The picture he pulled from the Ziploc bag floats in my mind like a grayscale emblem of guilt. I’ve placed the photo now. It ran in several major newspapers two years ago, when I won the North American Press Association Award. Wingate must have accessed some database that contained that picture, printed it on photo-quality paper, and sent it to the UNSUB in New Orleans.
“Do you want to talk about it?” John reaches out and touches my knee.
“I don’t know.”
“I know what you’re thinking, Jordan. A little survivor guilt is normal, but this is crazy. You’re forcing everything to fit a predetermined result. And the result you’re reaching for is that Jane died because of you. I don’t know why you want to feel that guilt, but that’s not what happened.”
I squeeze the wheel, trying to control my temper. “I don’t want that guilt.”
“I’m glad. Because that would be really fucked up.”
I grip the wheel still harder to bleed off my exasperation, but it does no good. “Will you call and see if they’ve compared the handwriting? If it’s not Wingate’s, I’ll admit I’m being paranoid. But if it is, we’ll know Wingate mailed or gave the UNSUB my picture.”
John takes out his cell phone, calls the field office, and asks for the forensic unit. “Jenny, John Kaiser. Have you guys heard from New York on that handwriting yet?… What did they say?… I see. One hundred percent sure?… Right. Thanks.” He presses End, then lets his head fall forward and sighs.
“What is it?”
“The phone number on your photo was in Wingate’s handwriting.”
My stomach goes hollow, and I slam the wheel with my open hand. “There it is. Somebody outside New Orleans chose me as victim number five, and it got Jane killed.”
He bites his lower lip and shakes his head. “If I had to pick someone, I’d pick Marcel de Becque.”
“What if he ordered me, John? The way you’d commission any painting? He’s known who I am for years. He tells Wingate he wants me in the next painting, but since I’m traveling all the time, Wingate finds an easy way to supply what de Becque wants. He takes Jane instead.”

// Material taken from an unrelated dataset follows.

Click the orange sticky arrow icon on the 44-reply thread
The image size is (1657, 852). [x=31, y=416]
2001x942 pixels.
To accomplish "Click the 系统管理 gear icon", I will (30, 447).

“There’s one big hole in that theory.”
“That de Becque didn’t have Jane’s painting? That’s easy. Wingate sold it out from under him. That’s the source of their bad blood.”

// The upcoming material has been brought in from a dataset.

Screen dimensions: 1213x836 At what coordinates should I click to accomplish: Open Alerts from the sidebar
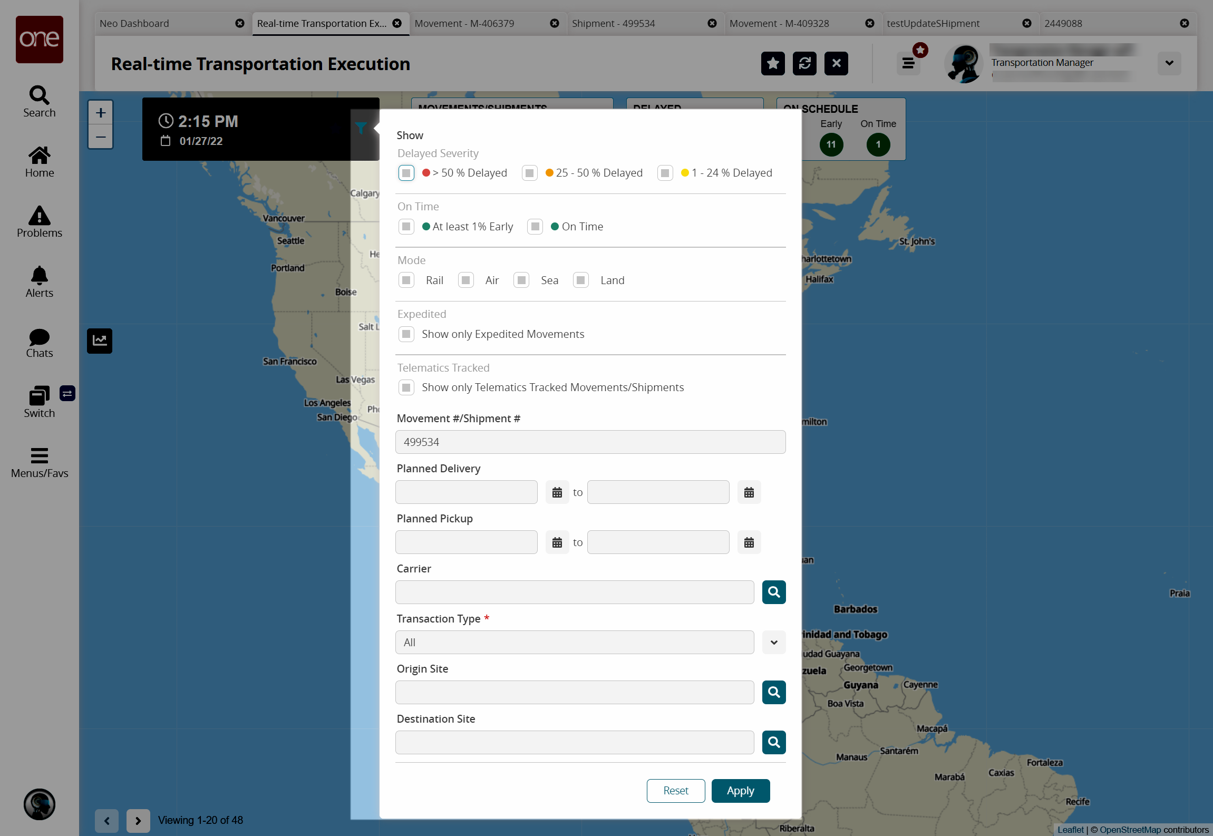point(40,282)
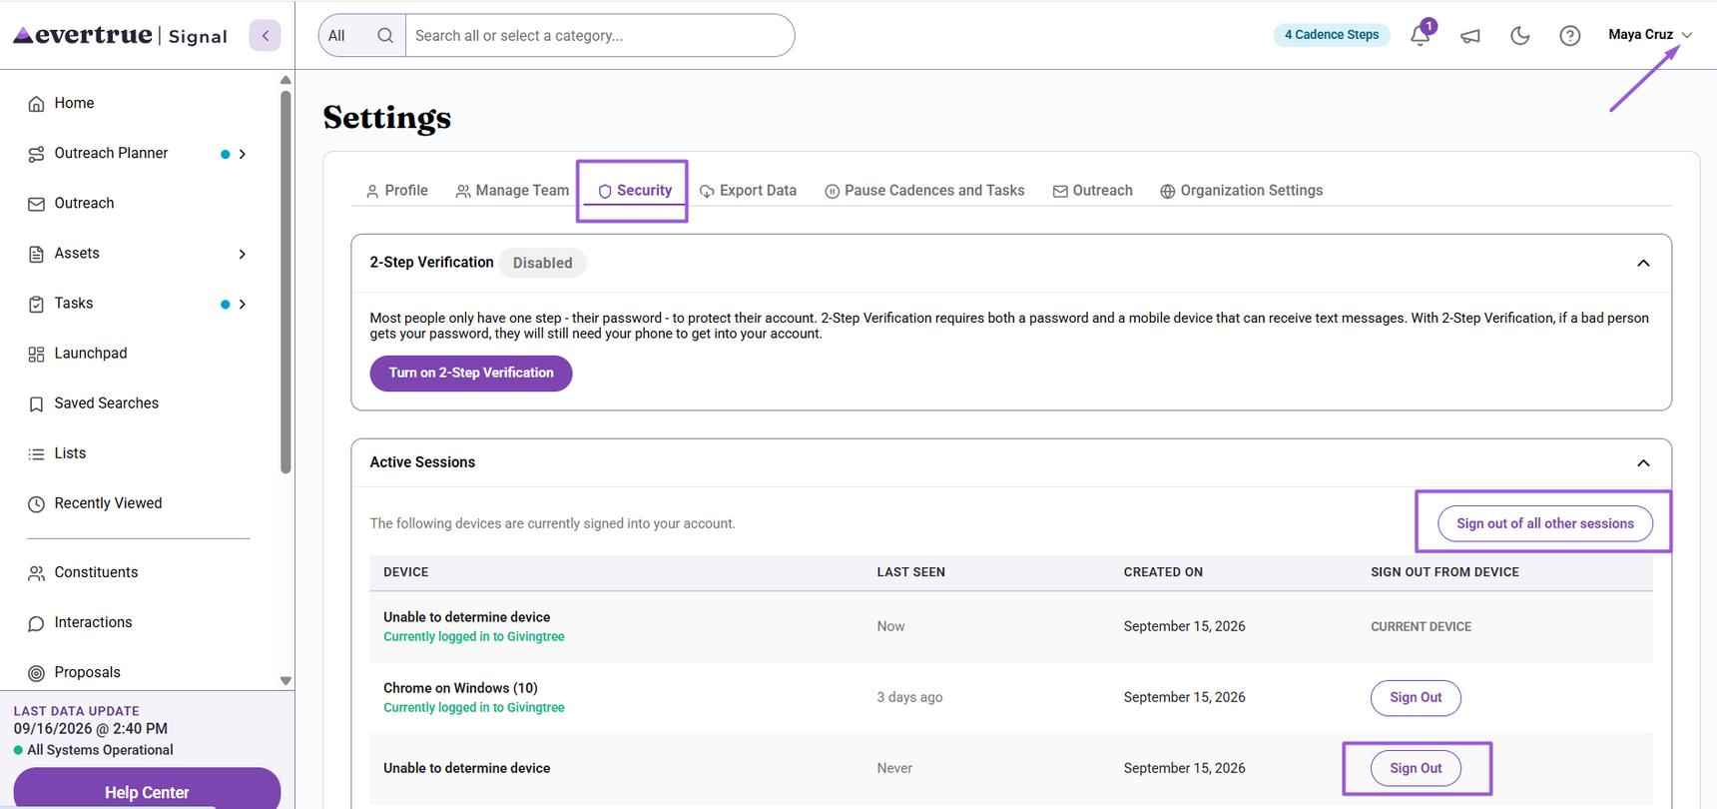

“I was talking about coincidence. Every other victim lives in New Orleans. But for some unknown reason, de Becque chooses you – a world traveler based in San Francisco – as victim number five. To fill de Becque’s order, Wingate decides to use your twin sister as a substitute. And that substitute just happens to live in the same city as all the other victims? That’s a statistical impossibility.”
A low pounding has started at the base of my skull. I reach down to the floor and unzip my fanny pack, looking for my pill bottle.

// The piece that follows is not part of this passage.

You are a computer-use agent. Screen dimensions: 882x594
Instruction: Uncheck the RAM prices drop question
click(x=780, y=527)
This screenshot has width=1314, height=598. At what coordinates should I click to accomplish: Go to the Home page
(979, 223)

“What’s that?” John asks as I bring it up.
“Xanax.”
“ Tranquilizers?”
“It’s no big deal.”
“Xanax is a chemical cousin of Valium.”
“I know that. Look, I need to calm down.”
He looks out his window at the lake, but I know he’s not going to let it drop. “Do you take them regularly?”
I pop off the lid, shake two pills into my hand, and swallow them dry. “This has been a bad day, okay? I watched Wendy die. I watched you get shot. A guy tried to kidnap me, and I just found out I’m responsible for my sister’s death. You can put me in rehab tomorrow.”
He looks back at me, his hazel eyes filled with concern. “You do what you have to do to get through this. I’m just worried about you. And me. We’ve got another fifteen minutes in the car. You’re not going to fall asleep at the wheel, are you?”
I laugh. “Don’t worry about that. Two of these would put you out, but they’ll barely dent me.”
He studies me for a long moment, then faces the causeway again. “Sooner or later, we’re going to break through the wall, Jordan. We’re going to find those women. All of them.”
Sooner or later. It had better be sooner. Later is like the horizon; it recedes as you approach.
John lives in a suburban ranch house on a street with twenty others exactly like it. Homogenous Americana, enforced by neighborhood covenant. The lawns are well-tended, the houses freshly painted, the vehicles in the driveways clean and new. I park in the driveway, then help him out of the passenger side. With only me present, he uses the cane. It’s slow going, but he grits his teeth and keeps walking.
Under the carport, he punches a security code into a wall box and opens the back door, which leads into a laundry room, then a spotless white kitchen.
“You obviously never cook,” I remark.
“I cook sometimes.”
“You have a maid, then.”
“A woman comes in once a week. But I’m basically a neat guy.”
“I’ve never met a neat guy I’d want to spend the night with.”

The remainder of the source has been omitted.